We note that garnishment statutes provide for a trial as in any civil action if the plaintiff has filed an application for determination of the garnishee's liability and has properly notified the garnishee and the judgment debtor ("the defendant in the original action") concerning such trial to determine liability. See, Neb.Rev.Stat. §§ 25-1030.01 and 25-1030.02 (Reissue 1985).
The doctrine of res judicata is based on the principle that a final judgment on the merits by a court of competent jurisdiction is conclusive upon the parties in any later litigation involving the same cause of action. Simpson v. City of North Platte, 215 Neb. 351, 338 N.W.2d 450 (1983); Vantage Enterprises, Inc. v. Caldwell, 196 Neb. 671, 244 N.W.2d 678 (1976). In Vantage Enterprises, supra, this court expressed:
"`"Any right, fact or matter in issue, and directly adjudicated upon, or necessarily involved in, the determination of an action before a competent court in which a judgment or decree is rendered upon the merits is conclusively settled by the judgment therein and cannot again be litigated between the parties and privies whether the claim or demand, purpose, or subject-matter of the two suits is the same or not."` "

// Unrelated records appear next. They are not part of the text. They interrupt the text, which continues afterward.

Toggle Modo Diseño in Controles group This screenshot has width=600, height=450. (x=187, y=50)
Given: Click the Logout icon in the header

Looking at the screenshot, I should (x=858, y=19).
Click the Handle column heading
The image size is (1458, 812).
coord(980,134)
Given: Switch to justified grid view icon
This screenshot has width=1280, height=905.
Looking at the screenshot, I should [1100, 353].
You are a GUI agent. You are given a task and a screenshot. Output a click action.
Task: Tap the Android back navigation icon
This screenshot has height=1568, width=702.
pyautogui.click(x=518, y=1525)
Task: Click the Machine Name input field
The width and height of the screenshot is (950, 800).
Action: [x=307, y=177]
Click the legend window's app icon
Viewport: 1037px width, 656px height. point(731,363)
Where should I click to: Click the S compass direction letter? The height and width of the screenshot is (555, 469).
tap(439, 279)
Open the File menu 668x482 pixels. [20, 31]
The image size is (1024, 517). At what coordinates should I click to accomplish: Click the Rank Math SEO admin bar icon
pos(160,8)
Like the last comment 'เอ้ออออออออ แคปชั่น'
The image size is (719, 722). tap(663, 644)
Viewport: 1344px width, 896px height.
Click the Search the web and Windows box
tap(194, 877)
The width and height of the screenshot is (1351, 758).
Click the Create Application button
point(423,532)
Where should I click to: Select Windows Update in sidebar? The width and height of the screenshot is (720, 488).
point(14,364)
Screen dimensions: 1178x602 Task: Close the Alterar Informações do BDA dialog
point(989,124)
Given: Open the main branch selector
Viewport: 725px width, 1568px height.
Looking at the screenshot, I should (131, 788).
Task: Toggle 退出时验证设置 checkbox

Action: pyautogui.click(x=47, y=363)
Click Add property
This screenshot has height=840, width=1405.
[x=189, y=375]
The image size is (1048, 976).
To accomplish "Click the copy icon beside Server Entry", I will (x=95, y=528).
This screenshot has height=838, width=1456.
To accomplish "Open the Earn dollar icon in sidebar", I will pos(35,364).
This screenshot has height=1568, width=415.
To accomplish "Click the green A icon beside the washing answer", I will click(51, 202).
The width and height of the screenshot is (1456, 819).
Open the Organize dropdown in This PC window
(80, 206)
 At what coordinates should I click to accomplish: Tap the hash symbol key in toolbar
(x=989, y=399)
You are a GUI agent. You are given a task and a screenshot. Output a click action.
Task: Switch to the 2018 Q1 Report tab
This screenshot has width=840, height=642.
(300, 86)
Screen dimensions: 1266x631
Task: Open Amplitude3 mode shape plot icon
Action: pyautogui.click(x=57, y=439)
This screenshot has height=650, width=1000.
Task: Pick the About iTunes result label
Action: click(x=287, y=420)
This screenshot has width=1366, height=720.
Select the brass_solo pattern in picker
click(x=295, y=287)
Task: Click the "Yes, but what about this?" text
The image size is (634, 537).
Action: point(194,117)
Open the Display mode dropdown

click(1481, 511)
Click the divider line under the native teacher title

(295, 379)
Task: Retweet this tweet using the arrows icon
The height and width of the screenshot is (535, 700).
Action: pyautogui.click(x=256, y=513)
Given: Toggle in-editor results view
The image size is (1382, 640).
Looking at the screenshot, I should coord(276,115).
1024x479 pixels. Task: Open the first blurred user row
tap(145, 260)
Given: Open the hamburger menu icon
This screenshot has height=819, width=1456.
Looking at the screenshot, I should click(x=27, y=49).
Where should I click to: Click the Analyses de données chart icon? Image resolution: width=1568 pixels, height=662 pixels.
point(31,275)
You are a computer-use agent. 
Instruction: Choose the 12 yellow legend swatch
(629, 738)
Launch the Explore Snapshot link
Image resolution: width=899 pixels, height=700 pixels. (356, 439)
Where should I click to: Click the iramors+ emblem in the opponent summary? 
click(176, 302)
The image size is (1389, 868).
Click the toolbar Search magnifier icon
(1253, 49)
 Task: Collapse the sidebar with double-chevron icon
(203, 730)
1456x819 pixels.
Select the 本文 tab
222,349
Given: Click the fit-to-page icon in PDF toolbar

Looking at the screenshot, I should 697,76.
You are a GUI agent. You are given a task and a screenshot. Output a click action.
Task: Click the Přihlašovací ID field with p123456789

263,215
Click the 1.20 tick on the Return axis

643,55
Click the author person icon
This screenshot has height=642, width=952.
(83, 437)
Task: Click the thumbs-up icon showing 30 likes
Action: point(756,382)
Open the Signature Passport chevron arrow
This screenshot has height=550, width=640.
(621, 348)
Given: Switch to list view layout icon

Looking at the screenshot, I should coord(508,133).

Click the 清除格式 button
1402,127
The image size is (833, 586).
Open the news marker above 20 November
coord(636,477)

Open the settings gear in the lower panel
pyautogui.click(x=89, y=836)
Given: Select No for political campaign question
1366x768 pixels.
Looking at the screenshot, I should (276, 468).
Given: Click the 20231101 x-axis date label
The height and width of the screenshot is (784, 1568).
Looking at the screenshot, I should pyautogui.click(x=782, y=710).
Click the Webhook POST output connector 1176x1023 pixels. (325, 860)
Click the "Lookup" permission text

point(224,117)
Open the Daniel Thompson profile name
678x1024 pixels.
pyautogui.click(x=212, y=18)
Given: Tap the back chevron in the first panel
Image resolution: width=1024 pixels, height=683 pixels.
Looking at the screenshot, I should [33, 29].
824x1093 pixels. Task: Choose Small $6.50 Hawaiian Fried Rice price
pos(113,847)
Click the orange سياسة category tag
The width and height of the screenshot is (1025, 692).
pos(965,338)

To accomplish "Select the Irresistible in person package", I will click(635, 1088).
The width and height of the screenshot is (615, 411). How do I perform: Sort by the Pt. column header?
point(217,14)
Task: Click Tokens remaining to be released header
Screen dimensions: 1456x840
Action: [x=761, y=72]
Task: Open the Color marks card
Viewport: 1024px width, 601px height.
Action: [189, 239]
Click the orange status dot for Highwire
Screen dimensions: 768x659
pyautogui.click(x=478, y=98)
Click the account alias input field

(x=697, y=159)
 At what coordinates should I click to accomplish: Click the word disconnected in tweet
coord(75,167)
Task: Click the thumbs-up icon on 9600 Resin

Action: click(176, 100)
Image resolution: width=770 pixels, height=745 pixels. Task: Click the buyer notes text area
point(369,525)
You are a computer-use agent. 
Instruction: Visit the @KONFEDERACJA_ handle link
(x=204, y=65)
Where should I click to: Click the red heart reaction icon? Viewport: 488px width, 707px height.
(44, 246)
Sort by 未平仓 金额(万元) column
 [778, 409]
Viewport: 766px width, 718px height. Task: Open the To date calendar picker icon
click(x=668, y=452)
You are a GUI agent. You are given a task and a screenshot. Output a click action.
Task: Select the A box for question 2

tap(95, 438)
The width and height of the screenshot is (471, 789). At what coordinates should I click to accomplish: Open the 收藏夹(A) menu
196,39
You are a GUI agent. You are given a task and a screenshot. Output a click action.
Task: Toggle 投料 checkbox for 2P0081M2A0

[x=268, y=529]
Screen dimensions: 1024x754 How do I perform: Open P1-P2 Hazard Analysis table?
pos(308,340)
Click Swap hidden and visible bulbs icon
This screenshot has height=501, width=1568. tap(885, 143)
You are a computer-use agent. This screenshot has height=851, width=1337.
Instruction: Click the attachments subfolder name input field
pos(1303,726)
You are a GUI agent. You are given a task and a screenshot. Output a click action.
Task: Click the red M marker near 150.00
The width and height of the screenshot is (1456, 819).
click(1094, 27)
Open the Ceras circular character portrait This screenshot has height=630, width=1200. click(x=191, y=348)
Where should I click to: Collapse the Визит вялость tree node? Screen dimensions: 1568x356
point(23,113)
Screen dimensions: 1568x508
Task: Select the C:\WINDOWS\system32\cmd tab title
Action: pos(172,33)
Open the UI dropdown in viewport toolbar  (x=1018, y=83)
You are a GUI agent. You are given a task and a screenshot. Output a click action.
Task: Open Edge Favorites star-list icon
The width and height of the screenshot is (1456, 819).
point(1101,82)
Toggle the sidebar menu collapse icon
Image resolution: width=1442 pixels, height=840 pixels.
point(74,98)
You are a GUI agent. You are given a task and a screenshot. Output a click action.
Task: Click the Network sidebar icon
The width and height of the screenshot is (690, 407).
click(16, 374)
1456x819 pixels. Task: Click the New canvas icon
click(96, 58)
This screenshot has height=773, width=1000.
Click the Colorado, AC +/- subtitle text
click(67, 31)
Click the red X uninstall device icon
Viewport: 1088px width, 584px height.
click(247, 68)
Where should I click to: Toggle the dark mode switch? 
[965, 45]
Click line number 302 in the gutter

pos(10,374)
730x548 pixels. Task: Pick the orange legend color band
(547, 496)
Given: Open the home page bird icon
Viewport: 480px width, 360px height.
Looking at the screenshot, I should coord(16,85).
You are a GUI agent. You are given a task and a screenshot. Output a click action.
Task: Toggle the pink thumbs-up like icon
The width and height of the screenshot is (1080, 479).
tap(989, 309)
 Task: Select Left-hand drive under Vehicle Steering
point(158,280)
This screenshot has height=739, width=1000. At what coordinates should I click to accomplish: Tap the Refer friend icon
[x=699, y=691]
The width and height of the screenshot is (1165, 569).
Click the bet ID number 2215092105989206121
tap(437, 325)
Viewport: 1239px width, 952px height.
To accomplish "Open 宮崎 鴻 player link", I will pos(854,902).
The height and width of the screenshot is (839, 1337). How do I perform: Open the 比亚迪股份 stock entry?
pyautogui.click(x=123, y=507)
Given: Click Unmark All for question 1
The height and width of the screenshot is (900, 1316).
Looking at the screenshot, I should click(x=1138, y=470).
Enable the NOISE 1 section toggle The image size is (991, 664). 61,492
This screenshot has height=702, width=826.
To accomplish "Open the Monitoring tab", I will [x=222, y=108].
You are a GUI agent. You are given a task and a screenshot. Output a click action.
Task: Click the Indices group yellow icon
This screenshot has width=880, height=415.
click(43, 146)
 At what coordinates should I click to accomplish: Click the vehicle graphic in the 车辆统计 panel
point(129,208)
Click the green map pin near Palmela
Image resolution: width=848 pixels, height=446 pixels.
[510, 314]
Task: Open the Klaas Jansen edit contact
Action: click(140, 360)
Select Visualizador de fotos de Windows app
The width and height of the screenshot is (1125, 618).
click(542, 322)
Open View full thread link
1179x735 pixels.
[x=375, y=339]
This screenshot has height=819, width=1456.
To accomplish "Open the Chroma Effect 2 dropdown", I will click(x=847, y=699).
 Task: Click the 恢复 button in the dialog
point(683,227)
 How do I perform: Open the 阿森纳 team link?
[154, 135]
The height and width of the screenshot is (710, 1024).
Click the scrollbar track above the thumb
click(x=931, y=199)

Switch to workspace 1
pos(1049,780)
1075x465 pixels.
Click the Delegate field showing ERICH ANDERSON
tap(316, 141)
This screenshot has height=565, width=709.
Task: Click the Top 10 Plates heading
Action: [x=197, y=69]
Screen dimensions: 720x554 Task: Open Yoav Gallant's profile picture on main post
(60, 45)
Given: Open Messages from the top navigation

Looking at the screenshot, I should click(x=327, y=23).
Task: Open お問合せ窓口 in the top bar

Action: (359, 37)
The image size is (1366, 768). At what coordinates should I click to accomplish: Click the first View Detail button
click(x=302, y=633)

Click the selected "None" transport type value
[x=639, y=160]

196 Neb. at 674, 244 N.W.2d at 680 (quoting Wischmann v. Raikes, 168 Neb. 728, 97 N.W.2d 551 (1959)).
Res judicata is founded on a policy favoring termination of an action by preclusion or prevention of subsequent litigation on the same cause. See, DeCosta Sporting Goods, Inc. v. Kirkland, 210 Neb. 815, 316 N.W.2d 772 (1982); Vantage Enterprises, Inc. v. Caldwell, supra.
"A valid and final personal judgment rendered in favor of the defendant bars another action by the plaintiff on the same claim." Restatement (Second) of Judgments § 19 at 161 (1982).The rule that a defendant's judgment acts as a bar to a second action on the same claim is based largely on the ground that fairness to the defendant, and sound judicial administration, require that at some point litigation over the particular controversy come to an end. These considerations may impose such a requirement even though the substantive issues have not been tried, especially if the plaintiff has failed to avail himself of opportunities to pursue his remedies in the first proceeding, or has deliberately flouted orders of the court.
The Restatement, supra at comment a. at 161-62.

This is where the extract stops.